Thromb Res. 2015 Feb 14;
Authors: Sartori M, Migliaccio L, Favaretto E, Cini M, Legnani C, Palareti G, Cosmi B
Abstract
BACKGROUND: D-dimer role is well established in the diagnostic work-up for lower limb deep vein thrombosis (DVT), however it has not been formally tested for clinically suspected upper extremity DVT and/or superficial vein thrombosis (SVT).
AIM: To ascertain D-dimer diagnostic accuracy for upper extremity DVT and/or SVT.
STUDY DESIGN: We performed a single centre management study in outpatients referred by emergency or primary care physicians for clinically suspected upper extremity DVT. All patients underwent D-dimer testing (cut-off value: ≤500ng/mL), and a B-mode and color Doppler ultrasonography examination. In case of either technical problems or anatomical barriers, ultrasonography was repeated after 5-7days. All patients were followed up for three months for the occurrence of symptomatic DVT and/or SVT and/or pulmonary embolism.
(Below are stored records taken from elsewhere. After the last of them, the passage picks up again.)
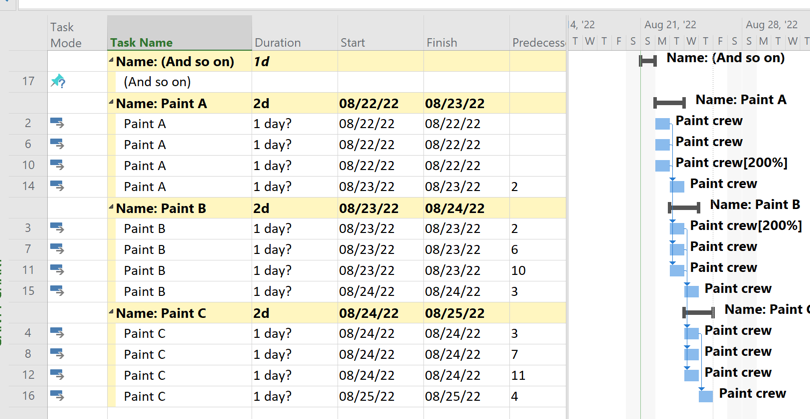Click the task mode icon in row 14

[x=57, y=186]
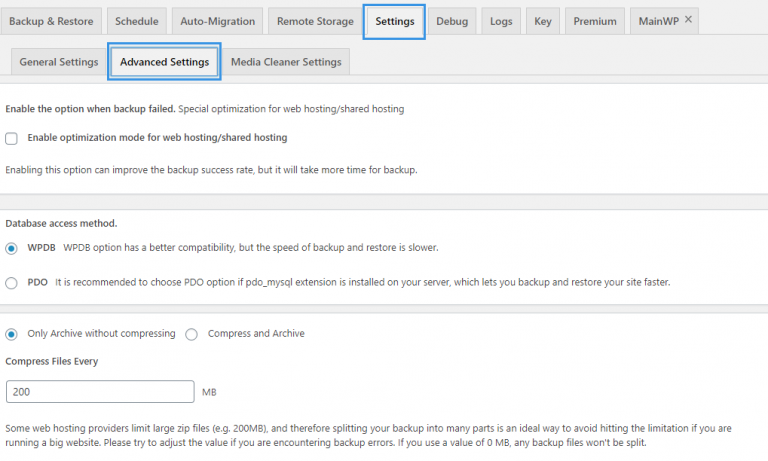Choose the Compress and Archive option
The height and width of the screenshot is (461, 768).
[x=192, y=334]
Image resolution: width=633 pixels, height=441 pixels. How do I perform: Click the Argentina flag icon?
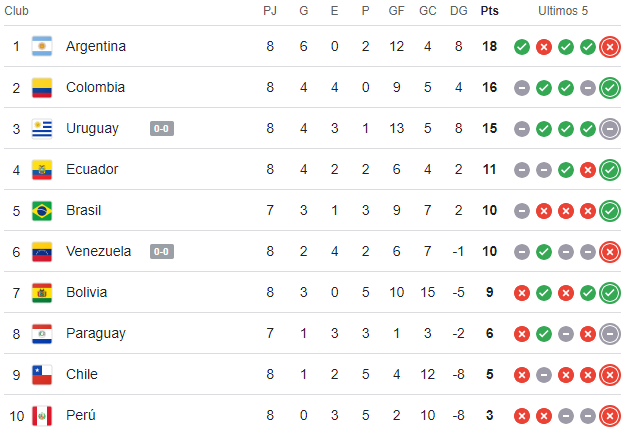click(41, 46)
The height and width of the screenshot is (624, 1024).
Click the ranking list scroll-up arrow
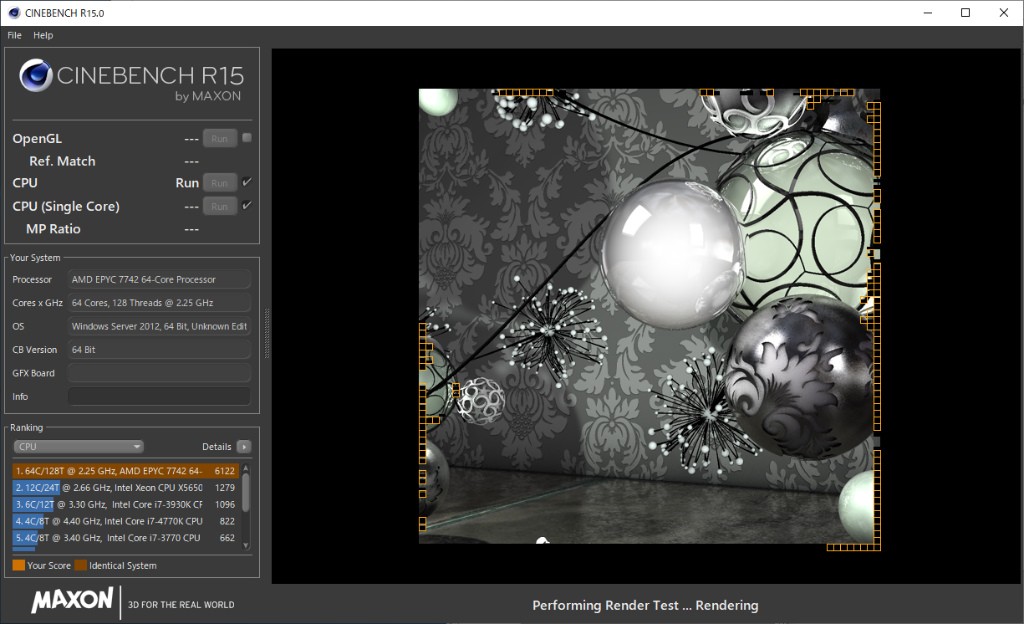246,468
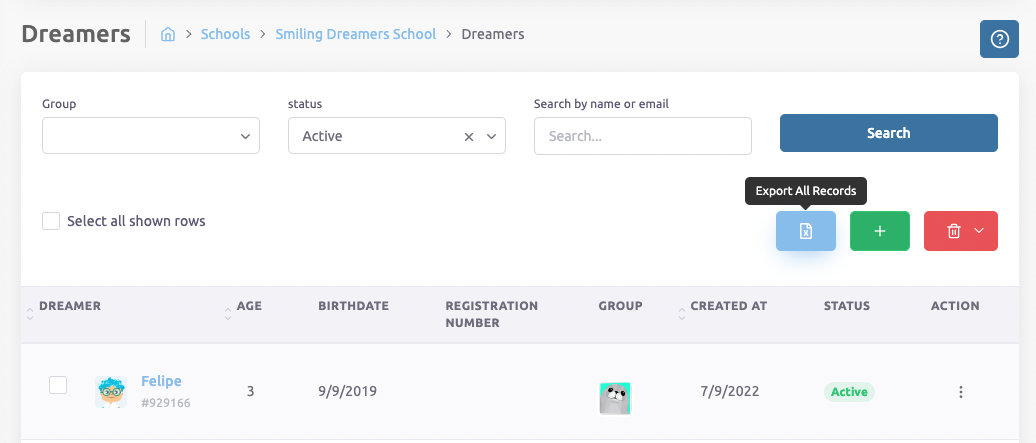This screenshot has height=443, width=1036.
Task: Expand the delete options chevron
Action: pos(979,231)
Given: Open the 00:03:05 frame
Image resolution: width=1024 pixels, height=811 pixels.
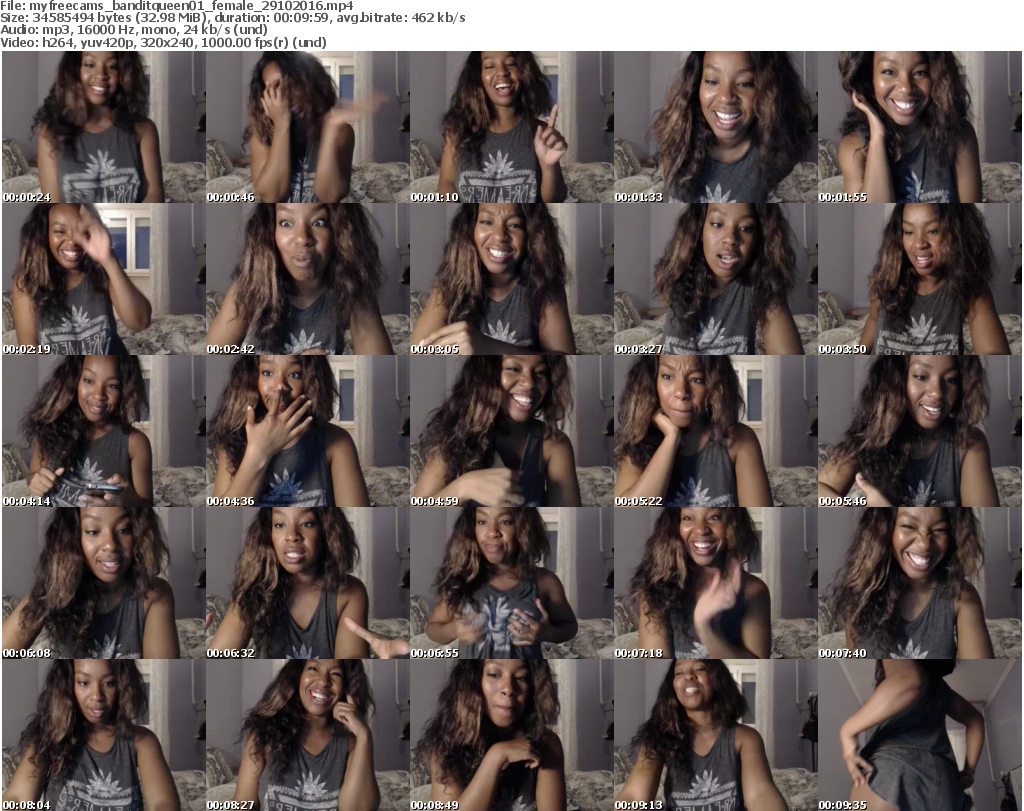Looking at the screenshot, I should [x=511, y=279].
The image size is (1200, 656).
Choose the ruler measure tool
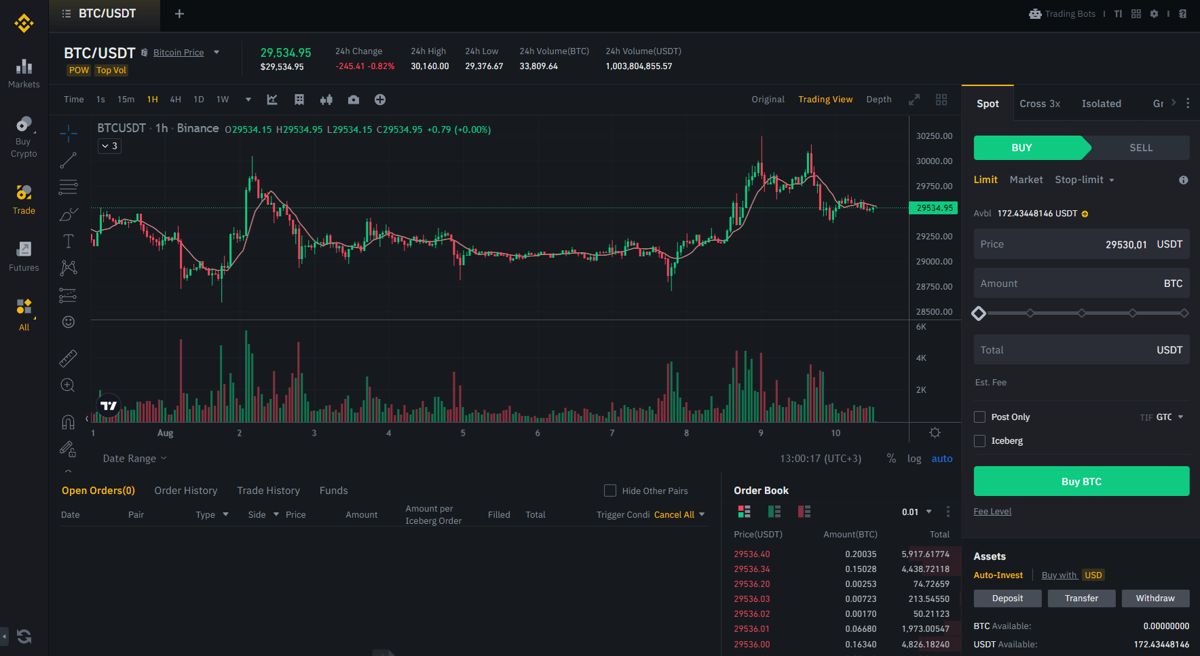click(68, 357)
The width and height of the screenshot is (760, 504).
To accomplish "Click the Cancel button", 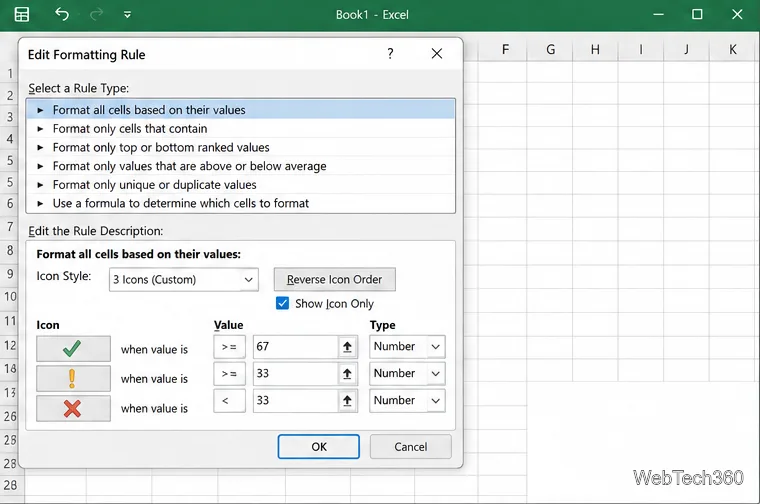I will 411,446.

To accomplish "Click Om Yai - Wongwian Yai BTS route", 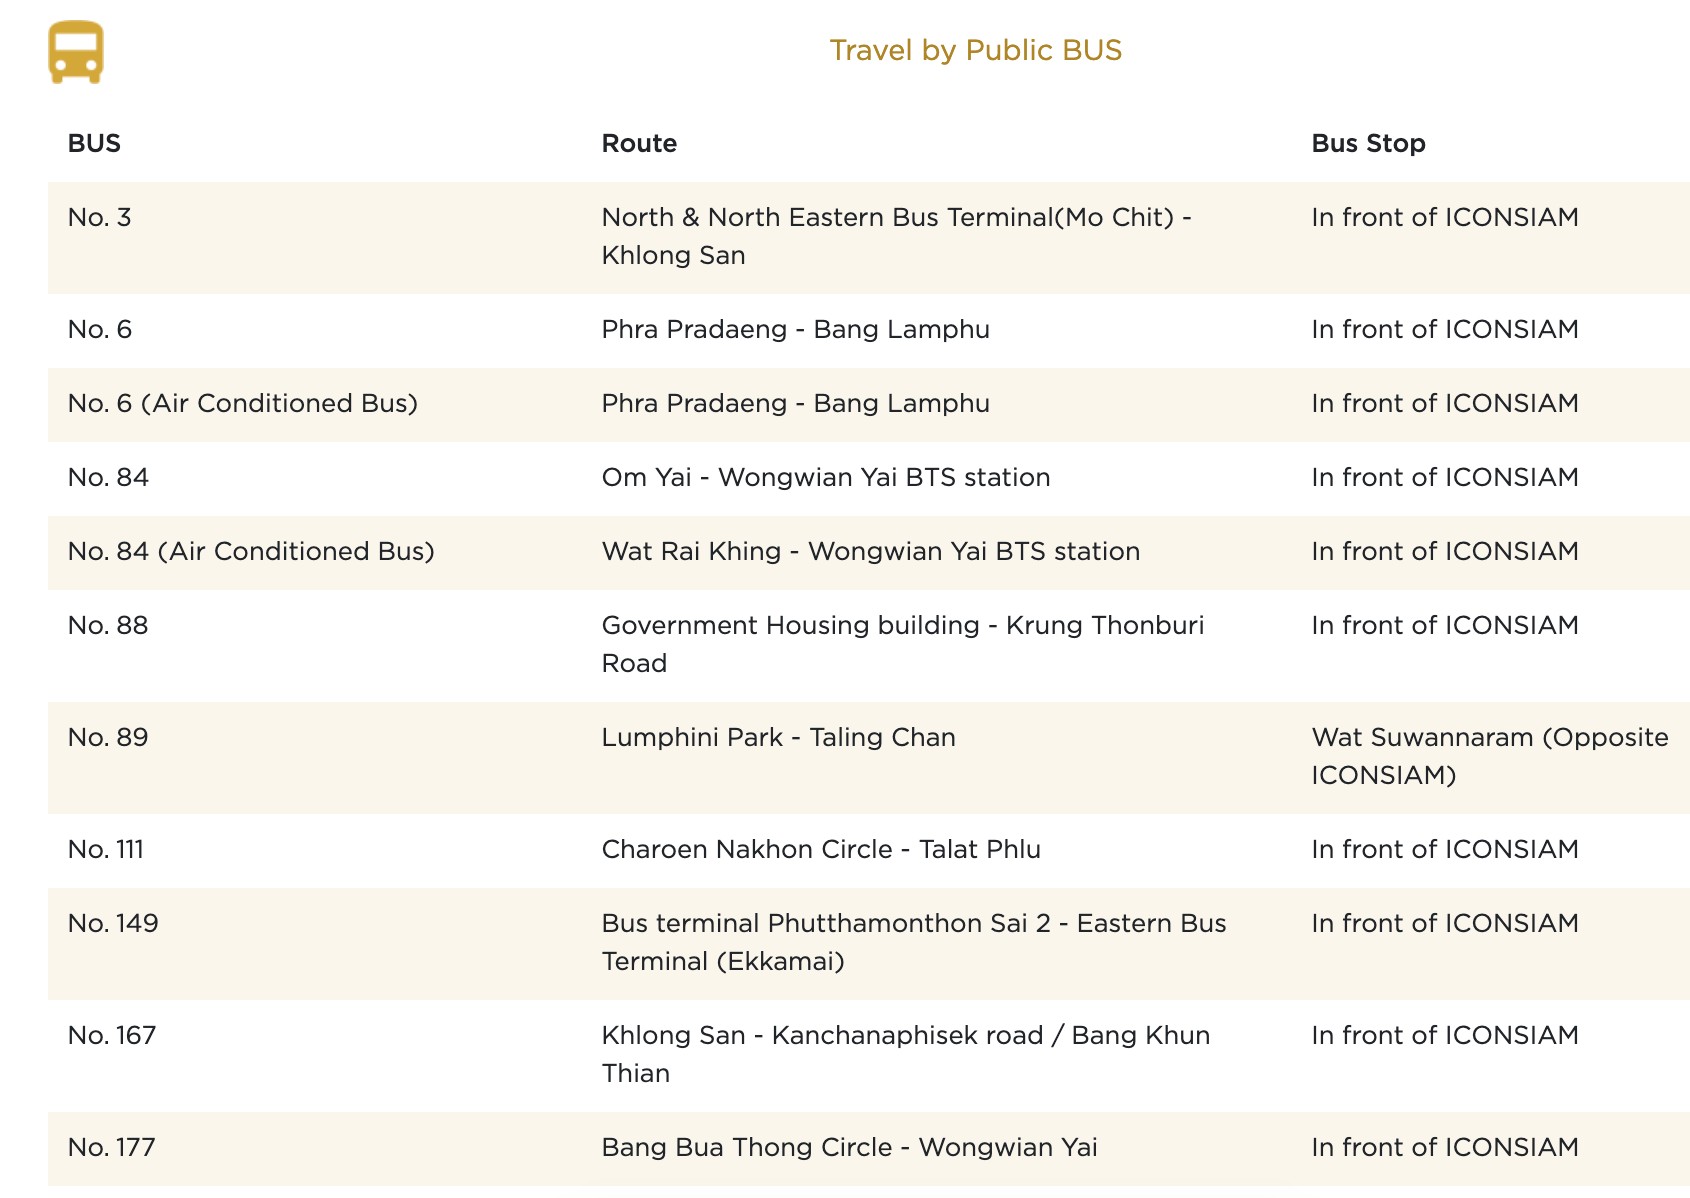I will [x=826, y=477].
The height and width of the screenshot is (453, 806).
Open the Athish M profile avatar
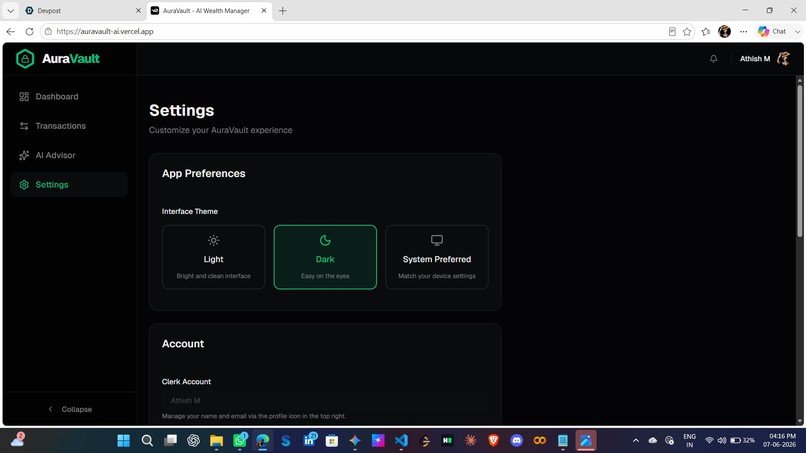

RESULTS: We enrolled 239 patients (F: 63.6%; mean±SD age: 58.3±16.8). At the initial diagnostic work-up, DVT was detected in 24 (10%) patients while SVT in 35 (14.6%) patients. During follow-up, one upper extremity DVT was found. D-dimer levels were higher in patients with DVT than in those without. Sensitivity and specificity of D-dimer for DVT were 92% (95%CI: 73-99%) and 60% (95%CI: 52-67%) respectively, with a negative predictive value of 98% (95%CI: 93-100%), whereas for SVT they were 77% (95%CI: 59-89%) and 60% (95%CI: 52-67%) respectively, with a negative predictive value of 93% (95%CI: 86-97%).
CONCLUSIONS: D-dimer has a negative predictive value ≥93% for excluding DVT in symptomatic outpatients and it can be a useful test in the diagnostic work-up of suspected upper extremity DVT.